Just a year ago, I spoke with my Dad about the negative environment at work. He encouraged me to go to work every day and do my best. His take was the problem was with my supervisor. As long as I enjoyed teaching, I should continue working. But there was more to it and I knew it was best to resign and move on in my life. I didn’t want a negative evaluation on my record nor did I want my reputation tarnished.
I went out-of-town after Christmas but I never made it to the coast. I had just recovered from the flu and was looking forward to spending my mornings walking along the coast. My stop in San Antonio was extended as it was raining at the coast. While there, my allergy symptoms flared up. It was time to head back home to recover. The irritating pollen was not common in my area so I knew the best thing I could do was to simply get away from the source of my discomfort, the pollen.
A few days after arriving home, my younger sister called. She was very concerned about our father. I drove over to his house later that day and I was alarmed to see Dad had lost a significant amount of weight in the short period of time from Christmas to mid January. Dad wasn’t feeling well and explained he was having digestive issues.
Our father who art in heaven, I prayed. And worried. And had faith. But still, I worried.
I am a strong woman. I am a woman of faith. I love my heavenly Father. I love my Dad and wondered, worried, and prayed.
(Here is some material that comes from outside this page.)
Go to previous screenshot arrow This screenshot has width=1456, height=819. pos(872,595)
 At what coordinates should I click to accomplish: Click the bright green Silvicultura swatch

I looked forward to continuing my part-time teaching assignment for the Fall semester 2012. This semester was completely different from the Spring 2012 semester. The factor that made the greatest difference in my two experiences was the “principal” and the style of leadership and management. The 2011-2012 school year was a success. I loved my students and I loved going to work. Teaching gifted ed again was such a blessing.
The 2012-2013 school year did not turn out as I anticipated. The school was assigned a different principal and she told me in September she didn’t want me to return after the December break. I didn’t quit when she first broke the news. My first instinct was to never return and quit immediately. Why should I stay where I was not wanted? The money was nice, I will admit. But I really enjoyed my students and teaching in a community where I worked previously 10 years prior.
I continued to teach with joy. A few changes, more tension, and I finally decided in mid-December it was time for me to leave. Sometimes, you have to walk away from a situation. I was a retired educator working part-time. I taught with JOY in my heart. I told my students I would not be returning, worked my last day doing paperwork, and ended my teaching career again. I sadly left the building on my last day but I was able to walk out with my head held high. I am a teacher and I taught my students well. I said a few good-byes to my colleagues and asked them to keep in touch.
I briefly mourned the loss of that position but I couldn’t help but wonder how my journey would continue. Teaching again was one of life’s “ups” and leaving something that fulfilled my purpose was one of the downs. I knew there was more to come. God had His plan for me. I took time hanging out at the Texas coast after Christmas listening and reflecting. I learned a lot about myself. I learned that I needed to love myself too!
I am a strong woman. I am a woman of integrity. I am very blessed.